____ SELECTED EXTRACT

The Eero wasn’t the fastest of the devices we tested, managing a download speed of about 330 Mbps within a few feet of the device and about 56 Mbps at 75 feet away. That’s still a respectable speed, though, and was fast enough to watch a 4K video without significant glitching.
I’m Richard Baguley, and I have been testing and breaking technology for over 20 years. In that time I have tested everything from automatic coffee makers to wearable computers. Until 2012, I was the VP of Editorial Development at Reviewed.com, where I created the testing protocols that are still used for products such as TVs, dishwashers, coffee makers, and refrigerators.
Before we updated this guide with new products, products were tested and reviewed by Samara Lynn, who has almost 10 years of experience testing consumer wireless technology including routers, extenders, cable modems, and more. She's also set up networking equipment professionally.
The purpose of a Mesh Wi-Fi network is to extend the coverage of a Wi-Fi network by adding smaller mesh routers. By coordinating with each other, this mesh of routers creates a single network that can cover a larger area than a single one. So, for our latest round of testing, we installed each mesh W-iFi system in a typical two-family suburban house with a gigabit internet connection from Verizon Fios in the basement. With a conventional, single Wi-Fi router in the basement, the Wi-Fi never quite worked on the deck at the rear and on the 2nd floor. So, we installed these mesh routers as the manufacturers recommended, putting one in the basement and one on the first floor.
Next, we tested how well the mesh worked by performing speed tests throughout the property. These tests included three Speedtest.net tests and streaming an HD video file. These tests were performed on a Dell XPS 13 laptop and a Samsung Note 10+ smartphone and were repeated in different locations and times to see how well each mesh system worked under stress.
The older products in this guide from our first round of testing were evaluated in a pre-war, four-story apartment building located in a busy metropolitan area with lots of other business and home wireless networks nearby. Testing was performed on floors one, two, and three. The building is made of stone and plaster and has a lot of metal doors and fixtures—a very challenging Wi-Fi environment.

________
____ RECORDS FOR THIS TASK

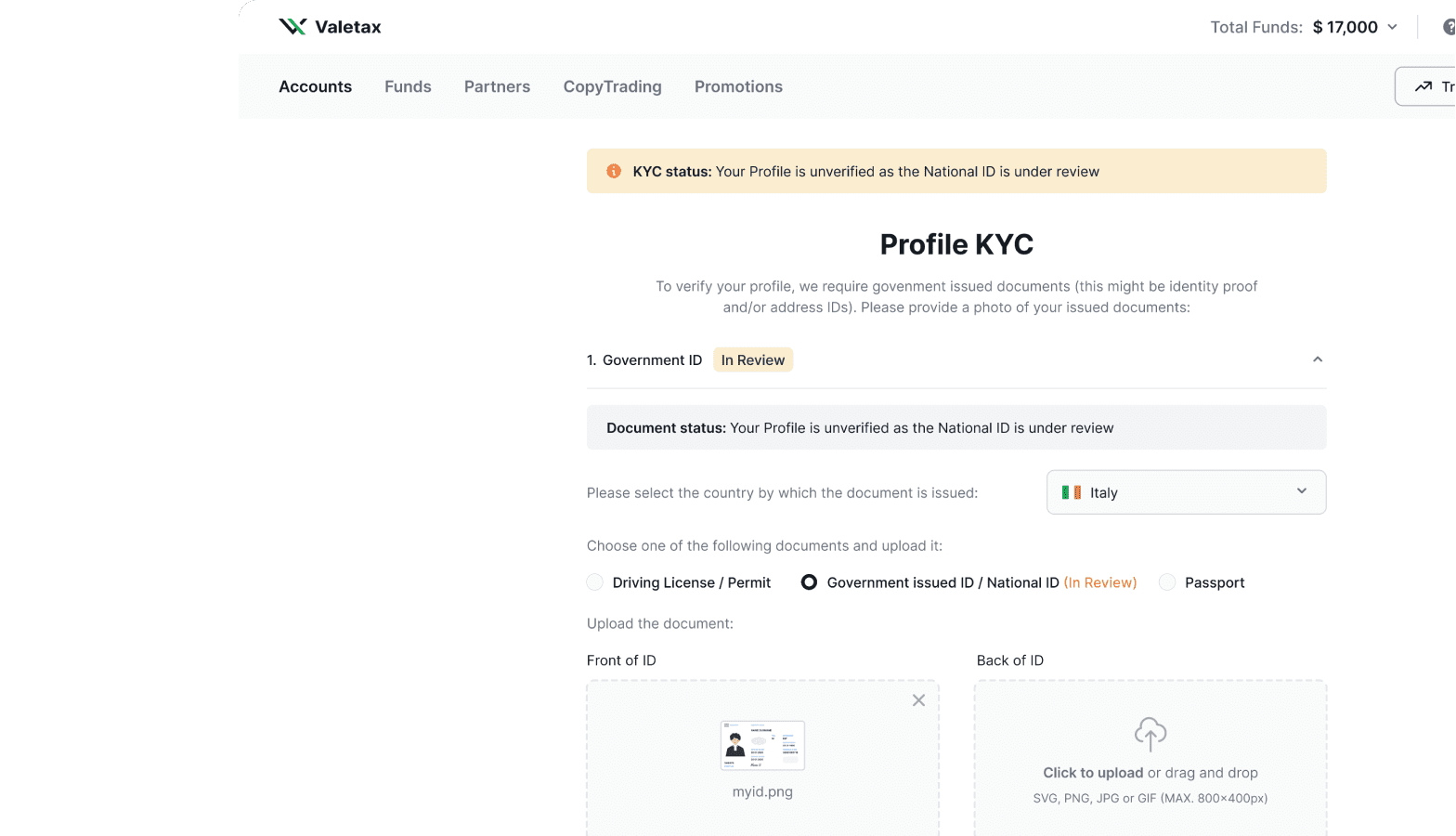Select Government issued ID / National ID
Viewport: 1456px width, 836px height.
pos(810,582)
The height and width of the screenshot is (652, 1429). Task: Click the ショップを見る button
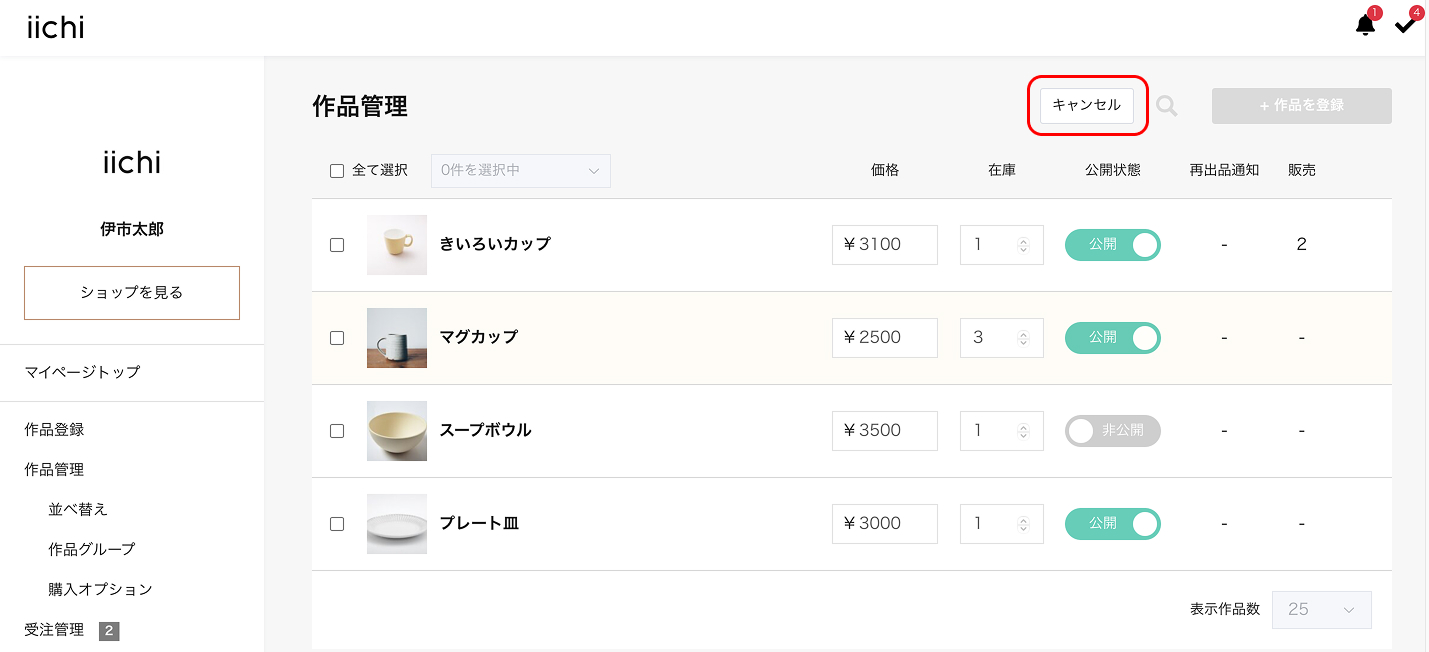pyautogui.click(x=132, y=293)
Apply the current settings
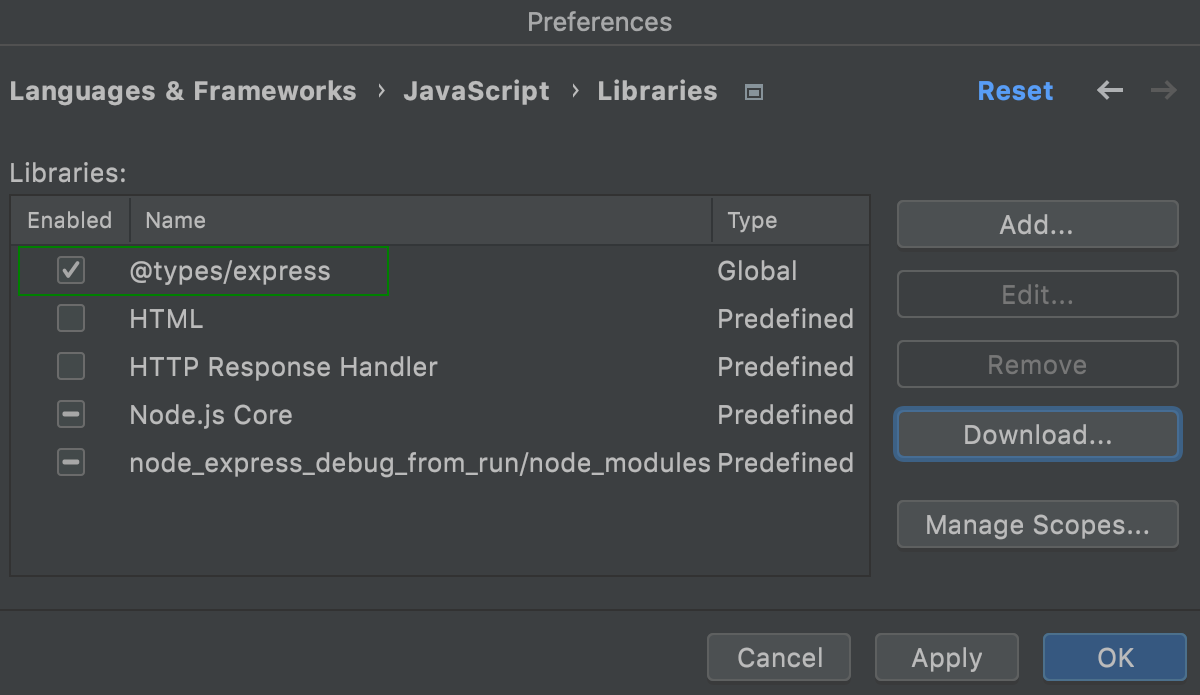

________

__TASKS FOR THIS EXERCISE__
1. Change "screenshot" to "image" in the entries, starting with the line that contains "The height and" and going on through the end of the entries, with nothing else altered. Give back only those lines, and leave out the pictures.
2. Write what comes next in the piece on testing mesh Wi-Fi systems, picking up after its last sentence.

__EXERCISE ANSWERS__
1.
The height and width of the image is (652, 1429). Task: Click the ショップを見る button
pyautogui.click(x=132, y=293)
Apply the current settings

2.
We used a Spectrum (formerly Time Warner) cable broadband connection with a service level of 400 Mbps download speed and 20 Mbps upload and our tests were monitored on a Dell Latitude 7400 2-in-1 Laptop/Tablet combo, a Samsung Galaxy S9 phone with the latest version of Android, and an LG smart TV with wireless connectivity.
What You Should Know About Mesh Routers
What is a Mesh Wi-Fi Router?
Mesh routers really aren’t that different from traditional routers, and if you have used the Wi-Fi at a coffee shop, airport, school, work, or hotel then you’ve already used one. Basically, instead of having one main router that broadcasts the signal for your entire network, it’s broken up into multiple access points and (with specific tri-band mesh routers) multiple bands your devices can all share.
This lets your network broadcast from multiple places, but with a single sign-on and ID. The system (and your devices) then decide which access point is best and shuffles you around accordingly, without you having to do anything. While this may seem more complicated, in practice it’s actually much easier. Mesh routers usually have simpler screens for setting up your network, companion apps that make your initial installation a breeze and come pre-paired out of the box.
Mesh systems are vastly superior to Wi-Fi repeaters, which just boost the existing signal. Instead, mesh systems add new signals which spread the bandwidth further than simply boosting it.
Though there are setups where a repeater can do nearly as good of a job as a mesh system (such as if you have a low-speed internet plan or your repeater is wired directly into your router by an ethernet cable), in most cases you’ll be better off with a mesh Wi-Fi system, which can give you the Wi-Fi coverage you need in a system designed to handle it.
Terms You Should Know
The following terms are important in understanding how to choose the best mesh Wi-Fi systems for your home:
Wi-Fi 6: The latest version of the Wi-Fi standard. Released in 2019 and also known by the technical name 802.11ax, the new standard increases both the amount of data that can be sent over a Wi-Fi network and the number of devices that can join a network. The speed is increased to a theoretical maximum of 11 megabits per second (Mbps) from the 3.5 of the older 802.11ac standard that most modern devices use. More devices can also be connected, which makes managing mesh networks that include large numbers of devices easier.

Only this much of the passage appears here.